The new Jammu and Kashmir chief minister Mufti Mohammad Sayeed on Sunday thanked Pakistan, militants and the Hurriyat for allowing elections to be held in the state. His comments were followed by a predictable outburst from opposition parties. Sayeed’s statement, however, also gave us a glimpse of the challenges the new Bharatiya Janata party-Peoples Democratic Party coalition government faces. Allied with his remarks, though, the ceremony itself raised eyebrows after former separatist Sajjad Lone was inducted into the state cabinet. Unfortunately the BJP’s attempts at cooling opposition tempers have not borne much fruit.

Critics of the new coalition government have pointed out that the alliance between both political entities may not necessarily be a good one. They believe that the present arrangement will only accentuate the Kashmir-Jammu divide, since governance in the state will be predicated on religious identity. Leaders from both parties, however, are keen to dismiss these claims. “There was an opportunity to bring the people of Jammu and the Valley closer. As Mufti pointed out, the geographical distance can be covered in six hours; but the emotional distance couldn’t be bridged in 60 years.

We are also presented with the opportunity to decimate the emotional barriers between J&K and the rest of the country,” said senior BJP leader Ram Madhav, who led the negotiations with the PDP for government formation in Jammu and Kashmir. With support from the Centre, there is hope that a productive dialogue process with Pakistan, allied with much required economic development for the region, will allow the strife-torn region to turn a new leaf. It is clear that this coalition will be one of the most scrutinised state governments, considering the manner in which Sayeed’s comments caused a storm.

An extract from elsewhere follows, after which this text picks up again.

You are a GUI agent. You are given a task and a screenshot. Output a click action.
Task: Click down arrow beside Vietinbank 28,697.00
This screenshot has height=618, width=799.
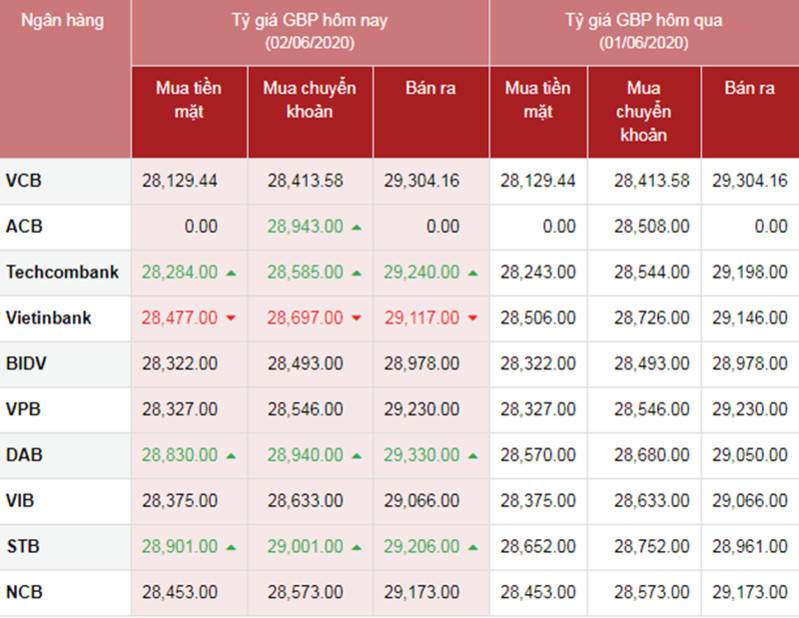357,319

The assembly elections had thrown up a complex verdict. It is clear that any government without the BJP’s participation would have meant the exclusion of Jammu’s mandate. The electoral outcome, though, was best described the coalition’s Common Minimum Programme document.  “The results of these elections have been judged as fractured and indecisive by everyone. The reality is that it is not the mandate of political parties that is fractured; it is the polity of J&K that is fractured. Instead of being judgemental about these electoral results, the PDP and the BJP have made efforts to understand the verdict in all its complexity,” it said. Although this statement may not inspire much confidence, it nonetheless does point to certain intent from both sides to make this coalition work.

Both sides have agreed to maintain status quo on Article 370, besides paving a way for State Subject status for refugees from Pakistan Occupied Kashmir. On the controversial Armed Forces Special Powers Act, both sides have reportedly suggested a way forward by first denotifying the Disturbed Areas Act in certain phases. Key to the coalition’s success, however, will be maintaining peace in the region. In this regard, Mufti’s emphasis on extending the olive branch to Pakistan and the Hurriyat must not be lost in the faux pas he committed by including militants on the list. Militant elements clearly do not deserve a place on the table. For the peace process, though, key stakeholders like the Hurriyat and Pakistan, must be included.